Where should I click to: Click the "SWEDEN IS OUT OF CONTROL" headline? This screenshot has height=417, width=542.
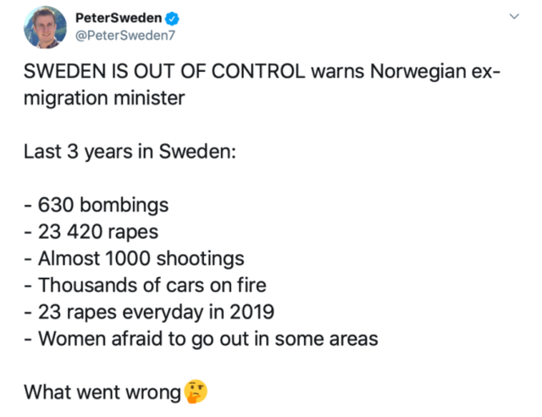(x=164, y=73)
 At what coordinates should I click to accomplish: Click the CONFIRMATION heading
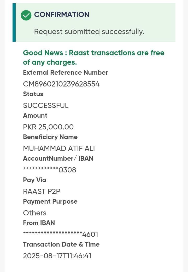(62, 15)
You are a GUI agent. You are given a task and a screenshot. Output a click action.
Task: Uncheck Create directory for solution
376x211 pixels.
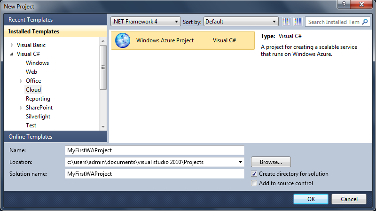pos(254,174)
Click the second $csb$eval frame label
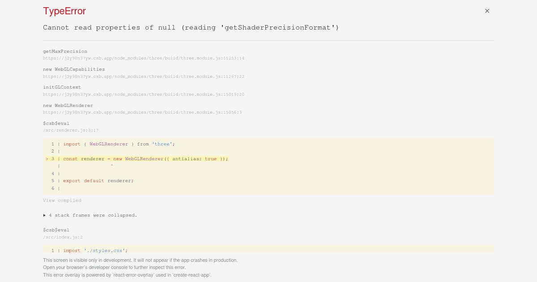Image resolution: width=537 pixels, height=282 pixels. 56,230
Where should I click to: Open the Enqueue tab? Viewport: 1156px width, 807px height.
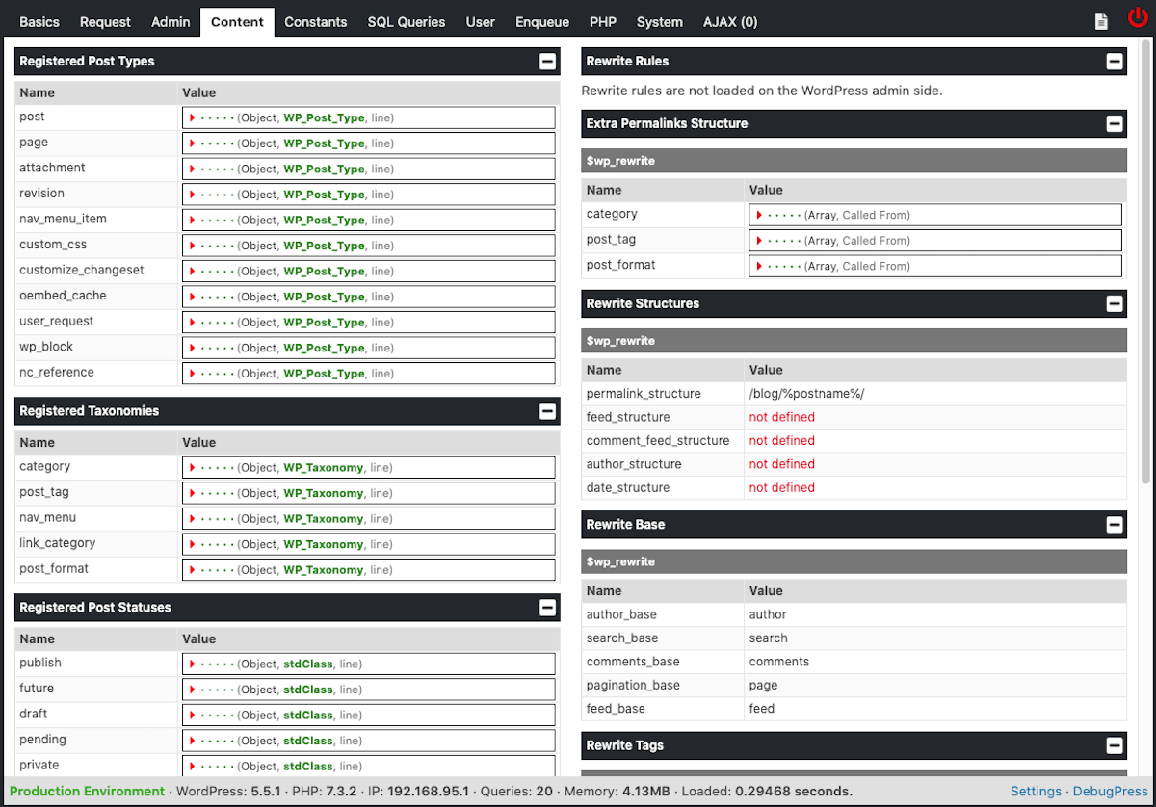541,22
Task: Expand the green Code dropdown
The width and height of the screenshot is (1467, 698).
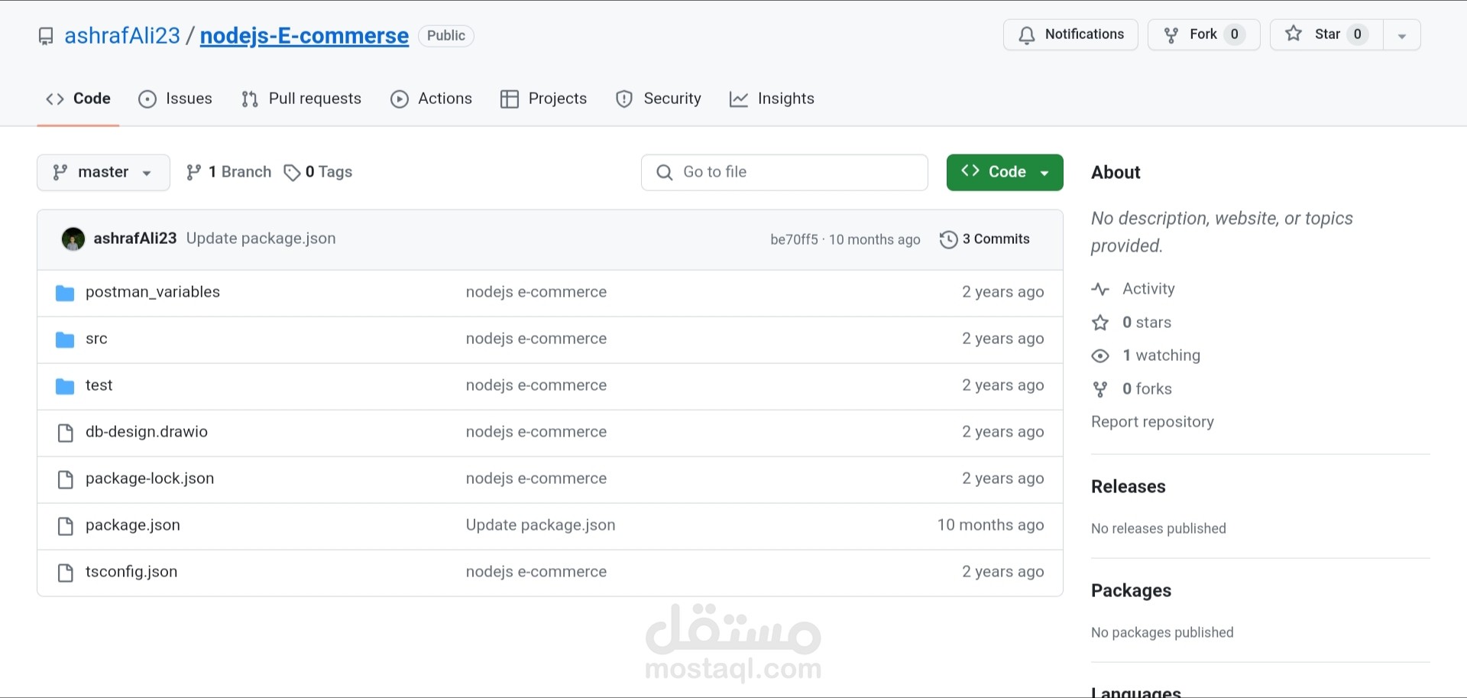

__TASK PROMPT__:
Each record should appear again exactly as it stands, with no picture included.

__ANSWER SECTION__:
Where should I click to: Click the "SWEDEN IS OUT OF CONTROL" headline? This screenshot has height=417, width=542.
(x=164, y=73)
 At what coordinates should I click to accomplish: Click the CONFIRMATION heading
(62, 15)
You are a GUI agent. You are given a task and a screenshot. Output a click action.
Task: Uncheck Create directory for solution
376x211 pixels.
pos(254,174)
Click the second $csb$eval frame label
Image resolution: width=537 pixels, height=282 pixels. 56,230
Where should I click to: Open the Enqueue tab? Viewport: 1156px width, 807px height.
541,22
Task: Expand the green Code dropdown
The width and height of the screenshot is (1467, 698).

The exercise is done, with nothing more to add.